**Work instruction**
Only lines with the string "Update" should be returned from the data below.

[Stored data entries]
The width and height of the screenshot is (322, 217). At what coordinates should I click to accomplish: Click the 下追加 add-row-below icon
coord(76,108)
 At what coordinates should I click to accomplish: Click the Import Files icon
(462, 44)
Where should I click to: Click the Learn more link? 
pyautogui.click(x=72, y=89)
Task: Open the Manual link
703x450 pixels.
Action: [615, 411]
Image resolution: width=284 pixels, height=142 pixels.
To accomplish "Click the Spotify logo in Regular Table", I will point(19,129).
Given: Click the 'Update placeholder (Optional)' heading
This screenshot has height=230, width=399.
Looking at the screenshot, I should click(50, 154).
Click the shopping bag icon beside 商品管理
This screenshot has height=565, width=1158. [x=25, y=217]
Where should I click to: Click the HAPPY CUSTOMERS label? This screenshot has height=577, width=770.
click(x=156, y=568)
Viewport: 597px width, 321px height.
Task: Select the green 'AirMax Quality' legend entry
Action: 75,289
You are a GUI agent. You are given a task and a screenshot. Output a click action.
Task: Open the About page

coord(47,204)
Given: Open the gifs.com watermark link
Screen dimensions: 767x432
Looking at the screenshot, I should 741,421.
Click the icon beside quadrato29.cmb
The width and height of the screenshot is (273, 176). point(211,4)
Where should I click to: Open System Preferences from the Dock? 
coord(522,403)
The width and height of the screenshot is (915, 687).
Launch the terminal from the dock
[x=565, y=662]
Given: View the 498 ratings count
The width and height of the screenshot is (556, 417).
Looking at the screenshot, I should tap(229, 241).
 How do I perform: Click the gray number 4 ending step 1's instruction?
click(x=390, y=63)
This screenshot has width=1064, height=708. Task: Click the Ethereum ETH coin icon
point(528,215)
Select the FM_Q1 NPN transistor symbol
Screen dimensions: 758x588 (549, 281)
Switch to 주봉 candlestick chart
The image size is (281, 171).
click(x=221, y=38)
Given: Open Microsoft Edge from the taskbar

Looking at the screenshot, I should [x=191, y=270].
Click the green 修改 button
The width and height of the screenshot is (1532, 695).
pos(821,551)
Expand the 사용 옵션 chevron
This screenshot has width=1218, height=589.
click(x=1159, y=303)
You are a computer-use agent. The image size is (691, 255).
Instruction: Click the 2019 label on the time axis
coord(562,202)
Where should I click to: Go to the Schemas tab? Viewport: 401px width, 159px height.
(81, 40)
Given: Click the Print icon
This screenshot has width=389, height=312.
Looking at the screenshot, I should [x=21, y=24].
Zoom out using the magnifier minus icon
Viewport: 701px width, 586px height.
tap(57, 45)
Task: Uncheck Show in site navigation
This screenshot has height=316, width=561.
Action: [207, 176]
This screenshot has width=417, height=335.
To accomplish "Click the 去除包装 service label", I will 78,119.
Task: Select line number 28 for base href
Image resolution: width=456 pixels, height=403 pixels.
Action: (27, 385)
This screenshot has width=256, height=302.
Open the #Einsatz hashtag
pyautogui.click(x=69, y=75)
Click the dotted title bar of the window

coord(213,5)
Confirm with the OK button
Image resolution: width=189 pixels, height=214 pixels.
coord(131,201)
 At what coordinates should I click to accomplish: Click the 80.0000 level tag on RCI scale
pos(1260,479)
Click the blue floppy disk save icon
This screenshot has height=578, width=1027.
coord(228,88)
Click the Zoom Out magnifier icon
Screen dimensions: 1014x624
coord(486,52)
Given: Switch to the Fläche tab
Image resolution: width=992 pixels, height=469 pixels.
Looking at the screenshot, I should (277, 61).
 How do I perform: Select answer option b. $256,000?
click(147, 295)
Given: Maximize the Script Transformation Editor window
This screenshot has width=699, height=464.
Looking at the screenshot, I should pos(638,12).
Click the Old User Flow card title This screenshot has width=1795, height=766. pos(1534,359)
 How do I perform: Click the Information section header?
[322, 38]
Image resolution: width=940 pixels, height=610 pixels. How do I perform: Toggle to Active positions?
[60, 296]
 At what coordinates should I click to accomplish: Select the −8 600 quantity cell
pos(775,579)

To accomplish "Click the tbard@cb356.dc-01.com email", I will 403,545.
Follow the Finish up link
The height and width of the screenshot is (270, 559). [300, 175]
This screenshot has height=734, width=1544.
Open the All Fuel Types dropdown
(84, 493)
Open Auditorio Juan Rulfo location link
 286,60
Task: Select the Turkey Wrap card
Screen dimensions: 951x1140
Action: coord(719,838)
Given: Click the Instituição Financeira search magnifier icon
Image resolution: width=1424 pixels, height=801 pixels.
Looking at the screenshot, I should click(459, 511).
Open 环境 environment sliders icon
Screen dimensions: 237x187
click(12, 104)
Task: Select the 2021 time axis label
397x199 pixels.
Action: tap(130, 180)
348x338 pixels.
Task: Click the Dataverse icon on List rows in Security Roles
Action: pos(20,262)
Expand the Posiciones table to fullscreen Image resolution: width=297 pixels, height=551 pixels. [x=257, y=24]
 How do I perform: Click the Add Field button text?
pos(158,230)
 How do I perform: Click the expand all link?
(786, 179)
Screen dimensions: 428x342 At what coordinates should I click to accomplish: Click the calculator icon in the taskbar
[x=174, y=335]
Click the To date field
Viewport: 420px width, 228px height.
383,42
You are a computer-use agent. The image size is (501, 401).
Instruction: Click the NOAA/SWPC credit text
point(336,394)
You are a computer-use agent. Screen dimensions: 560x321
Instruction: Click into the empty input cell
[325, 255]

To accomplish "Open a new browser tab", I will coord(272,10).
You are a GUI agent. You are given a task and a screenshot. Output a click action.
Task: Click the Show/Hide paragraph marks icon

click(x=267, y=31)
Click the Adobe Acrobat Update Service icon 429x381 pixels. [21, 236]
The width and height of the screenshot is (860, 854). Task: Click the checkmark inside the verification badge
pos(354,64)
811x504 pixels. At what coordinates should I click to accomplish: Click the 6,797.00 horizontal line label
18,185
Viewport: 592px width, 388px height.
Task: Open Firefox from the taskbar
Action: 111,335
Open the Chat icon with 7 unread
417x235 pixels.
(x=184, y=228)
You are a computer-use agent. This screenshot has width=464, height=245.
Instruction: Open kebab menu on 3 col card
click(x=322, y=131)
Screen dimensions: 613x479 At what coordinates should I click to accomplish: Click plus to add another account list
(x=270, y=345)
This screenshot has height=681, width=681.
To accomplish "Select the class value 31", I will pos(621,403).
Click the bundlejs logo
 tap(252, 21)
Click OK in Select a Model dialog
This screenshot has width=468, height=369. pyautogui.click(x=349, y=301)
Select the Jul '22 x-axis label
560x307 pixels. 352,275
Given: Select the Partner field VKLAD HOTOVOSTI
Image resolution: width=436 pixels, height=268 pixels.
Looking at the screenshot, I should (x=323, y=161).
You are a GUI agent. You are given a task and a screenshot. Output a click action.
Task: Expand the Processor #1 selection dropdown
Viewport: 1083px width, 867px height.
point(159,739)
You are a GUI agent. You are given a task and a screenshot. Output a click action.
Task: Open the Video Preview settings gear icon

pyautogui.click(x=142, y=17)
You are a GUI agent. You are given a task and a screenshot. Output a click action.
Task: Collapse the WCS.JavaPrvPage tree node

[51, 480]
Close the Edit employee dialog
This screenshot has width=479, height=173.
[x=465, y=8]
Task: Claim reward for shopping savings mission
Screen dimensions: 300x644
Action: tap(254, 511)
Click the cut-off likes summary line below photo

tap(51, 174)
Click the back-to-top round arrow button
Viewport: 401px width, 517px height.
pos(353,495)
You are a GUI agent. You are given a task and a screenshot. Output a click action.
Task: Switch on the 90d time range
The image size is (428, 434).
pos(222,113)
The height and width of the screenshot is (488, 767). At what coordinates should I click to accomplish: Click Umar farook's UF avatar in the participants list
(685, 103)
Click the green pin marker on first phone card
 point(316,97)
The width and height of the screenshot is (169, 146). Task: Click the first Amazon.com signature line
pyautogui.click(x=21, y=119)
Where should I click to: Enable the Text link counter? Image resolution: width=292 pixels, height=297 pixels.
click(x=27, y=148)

**Exercise result**
Given: Click the 'Update placeholder (Optional)' heading
Click the Adobe Acrobat Update Service icon 429x381 pixels. [21, 236]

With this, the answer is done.